> [DIRECTIONS] The records below are to be repeated exactly, minus any pictures.

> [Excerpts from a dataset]
■ ■ ■

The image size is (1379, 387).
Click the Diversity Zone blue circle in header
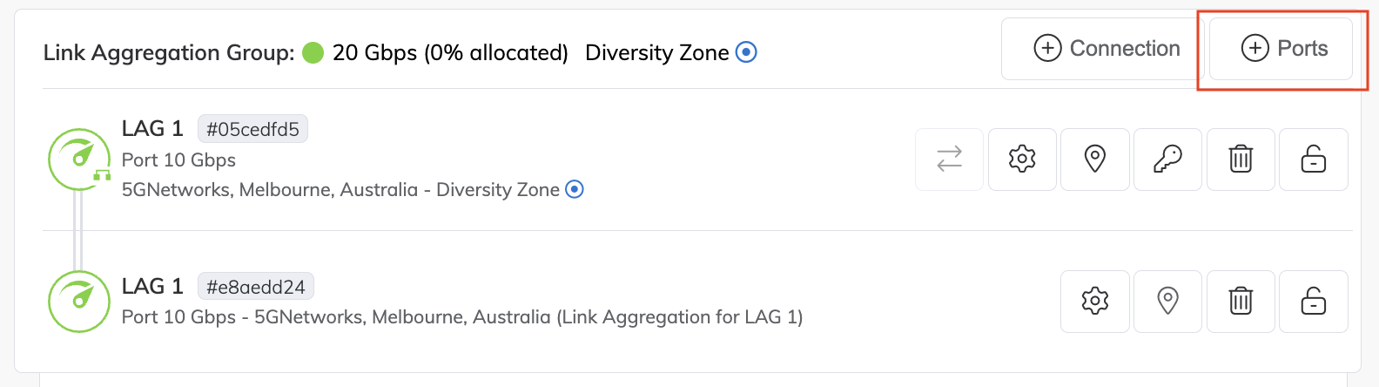point(746,52)
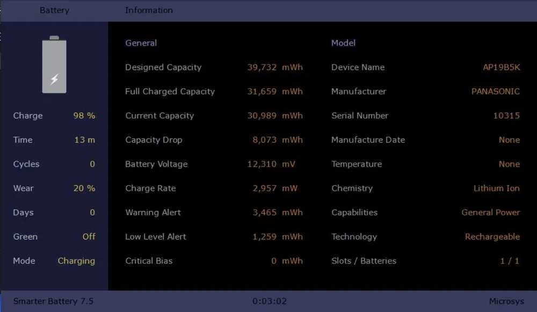Click the Wear 20 % value

tap(84, 188)
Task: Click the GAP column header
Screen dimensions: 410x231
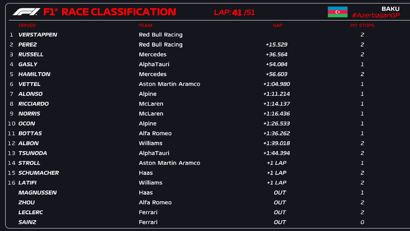Action: [277, 25]
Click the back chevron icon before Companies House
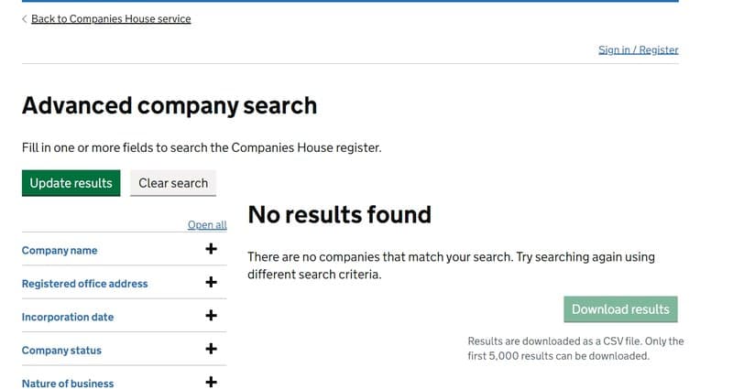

■ ■ ■

> [REPLY TO THE TASK]
The image size is (1379, 387).
Click the Diversity Zone blue circle in header
point(746,52)
Click the Wear 20 % value

tap(84, 188)
Task: Click the GAP column header
Screen dimensions: 410x231
Action: [277, 25]
Click the back chevron icon before Companies House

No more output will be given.